O propósito do presente artigo é considerar a afinidade entre ecologia e espiritualidade na modernidade tardia. Procuramos compreender como os conteúdos ecológicos se tornam referências fundamentais da experiência religiosa no âmbito da espiritualidade que, grosso modo, é percebida como expressão da individuação do crer no interior da paisagem religiosa contemporânea. Ao lidar com a questão ecológica, as espiritualidades produzem uma nova ética religiosa que nos leva a compreendê-la para além do estereótipo do individualismo utilitarista e da trivialidade comumente atribuídos a esse fenômeno.
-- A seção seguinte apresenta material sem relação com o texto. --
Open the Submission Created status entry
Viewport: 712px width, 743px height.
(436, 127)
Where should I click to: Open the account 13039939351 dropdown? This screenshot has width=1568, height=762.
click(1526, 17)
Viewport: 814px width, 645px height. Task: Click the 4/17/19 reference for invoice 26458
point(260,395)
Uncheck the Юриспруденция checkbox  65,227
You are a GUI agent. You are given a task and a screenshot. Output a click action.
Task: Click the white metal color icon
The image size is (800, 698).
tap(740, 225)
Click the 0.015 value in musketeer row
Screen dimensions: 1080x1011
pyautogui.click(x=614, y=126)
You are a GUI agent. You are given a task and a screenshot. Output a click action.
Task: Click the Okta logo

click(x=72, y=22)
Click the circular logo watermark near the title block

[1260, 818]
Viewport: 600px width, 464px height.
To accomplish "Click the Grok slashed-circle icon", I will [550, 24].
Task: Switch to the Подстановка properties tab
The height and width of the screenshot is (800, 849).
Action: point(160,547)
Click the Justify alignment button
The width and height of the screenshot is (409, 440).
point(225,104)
No esteio das observações de Lorne L. Dawson (2006) e James Backford (2003) sugerimos que o significado da religião na contemporaneidade deve ser considerado a partir da relação dialética entre a esfera religiosa e outras esferas sociais da modernidade tardia. Assim, a “virada ecológica” iniciada na década de 1970 e radicalizada em nossos dias ajudou a plasmar um novo sentido para a religião através da “ecoespiritualidade”.